Plural wife, Mary Jackson Ross, through disappointment and dissatisfaction she left her husband and married another. In later years she realized her mistake and desired her love to take her back into his family and eternity. At her death she was laid away in this family plot.
       Probably most recognized at his time as Prophet was when plural marriage was leading toward the economic and political destruction of the Church. Shortly after these decisions, a revelation was received by President Wilford Woodruff, in 1890 he concluded that "for the temporal salvation of the church" it was necessary to end the practice of plural marriage, who then withdrew the requirement for worthy males to take plural wives and announced the manifesto, formally stating his counsel to Latter-day Saints to abide by anti-bigamy laws (see D&C Official Declaration-1). The Manifesto by revelation ended the legal confrontation between the U.S. government and the Church. The deeper threat was reflected in the massive economic, social, and political dislocations, eventually facing even the loss of our temples.

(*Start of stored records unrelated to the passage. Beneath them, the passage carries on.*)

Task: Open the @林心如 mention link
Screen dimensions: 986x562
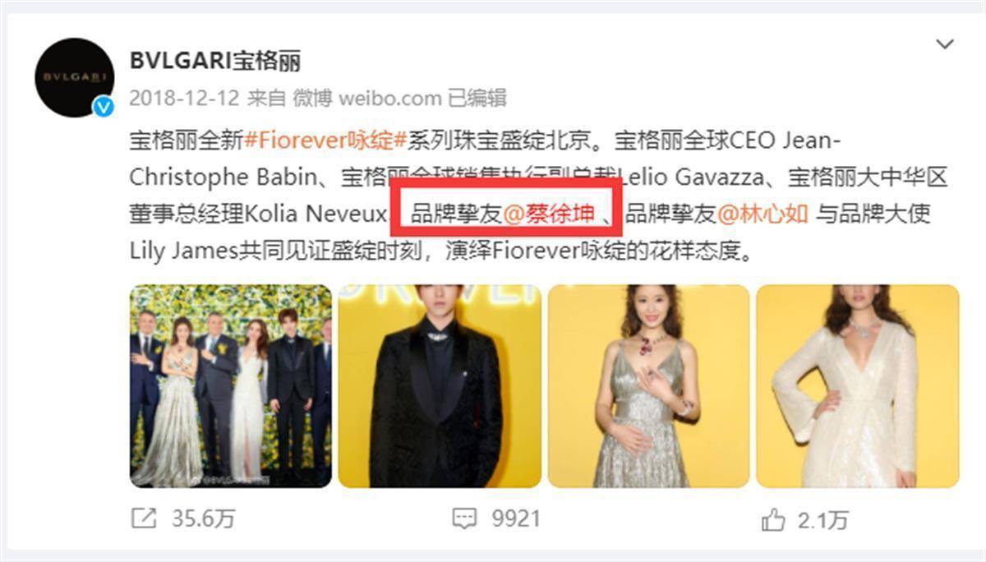Action: point(764,214)
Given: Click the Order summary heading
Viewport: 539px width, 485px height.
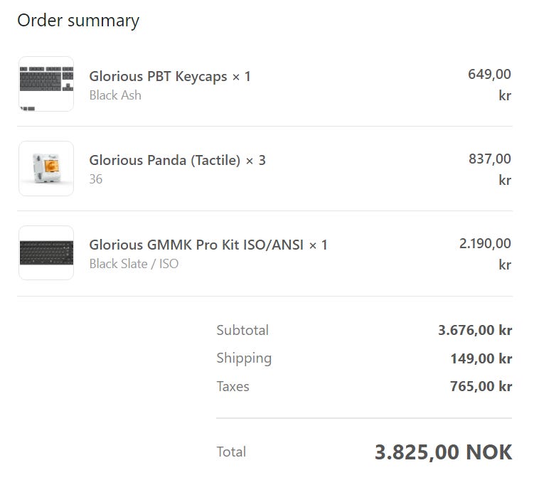Looking at the screenshot, I should point(78,21).
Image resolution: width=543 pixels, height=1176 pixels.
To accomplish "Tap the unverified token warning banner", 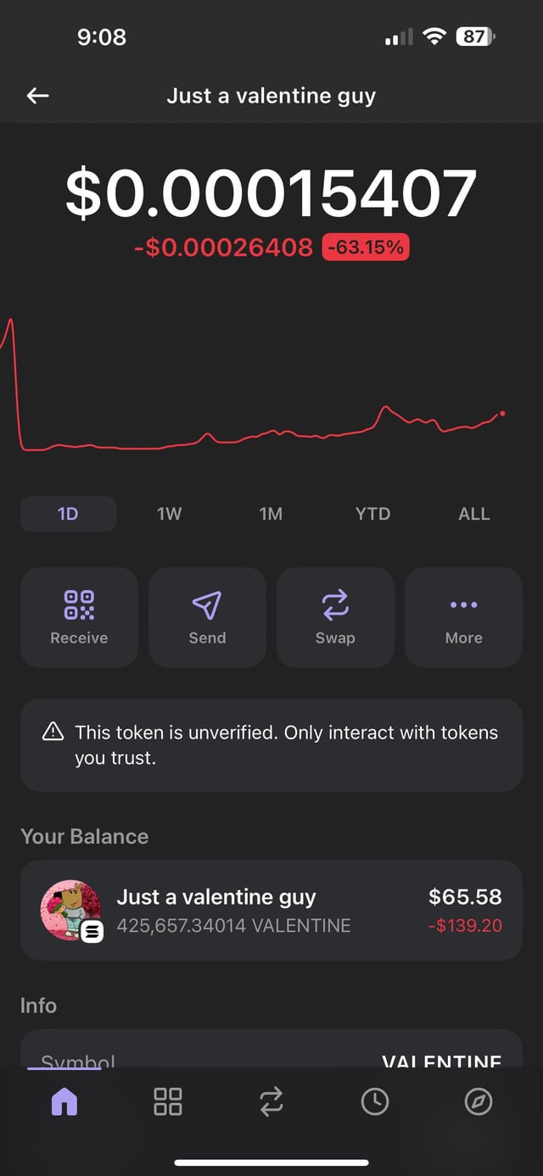I will [x=272, y=745].
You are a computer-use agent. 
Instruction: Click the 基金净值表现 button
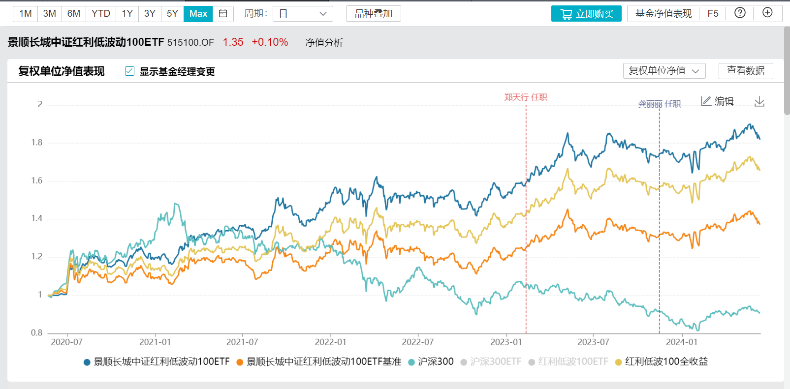click(x=663, y=14)
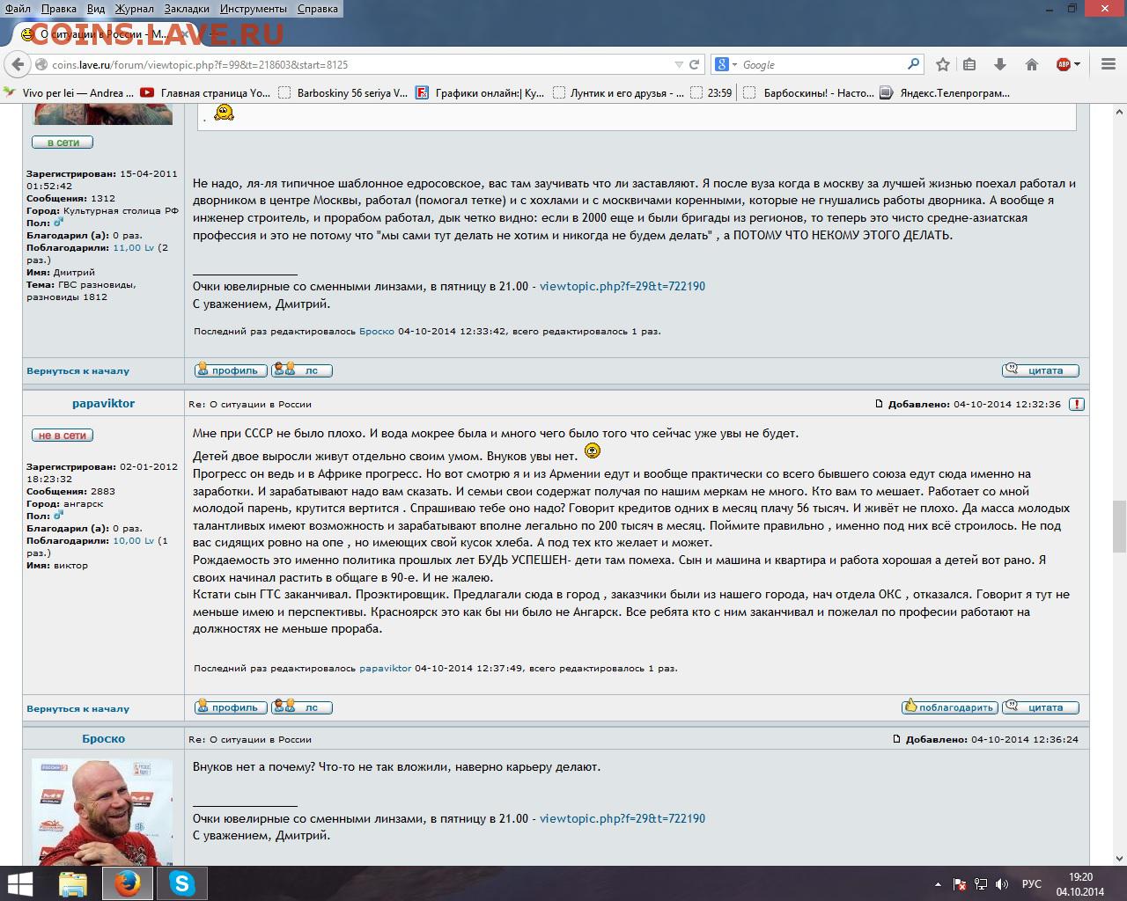Image resolution: width=1127 pixels, height=901 pixels.
Task: Click the Adblock Plus ABP icon
Action: pos(1064,64)
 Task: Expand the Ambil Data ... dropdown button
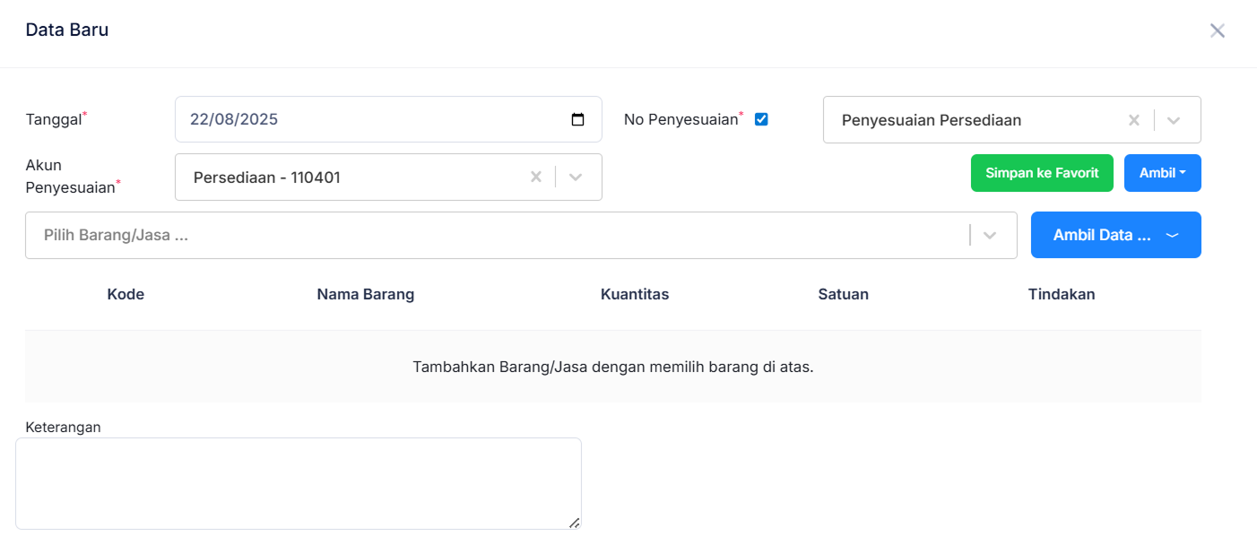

       He died on September 2, 1898, at the age of ninety-one, in San Francisco, California, where he had occasionally gone to seek relief from the ailments of old age. Unusually he left behind directions for his family concerning his own burial, "I wish my body washed clean and clothed in clean white linen, according to the order of the Holy Priesthood, and put into a plain, descent coffin, made of native wood, with plenty of room. I do not wish any black made use of about my coffin, or about the vehicle the conveys my body to the grave . . . if I am true and faithful unto death, there will be no necessity for any one to mourn for me. I have no directions to give concerning the services of my funeral, andy further thatn it would be pleasing to me for as many of the Presidnecy and Twelve Apostles who may be present to speak as my be thought wisdom. Their speeches will be to the living.
        "If the laws and customs of the spirit world will permit, I should wish to attend my funeral myself, but I shall be governed by the counsel I receive in the spirit world.
        " I wish a plain marble slab put at the head of my grave, stating my name and age, and that I died in the faith of the Gospel of Christ and in the fellowship of the Saints."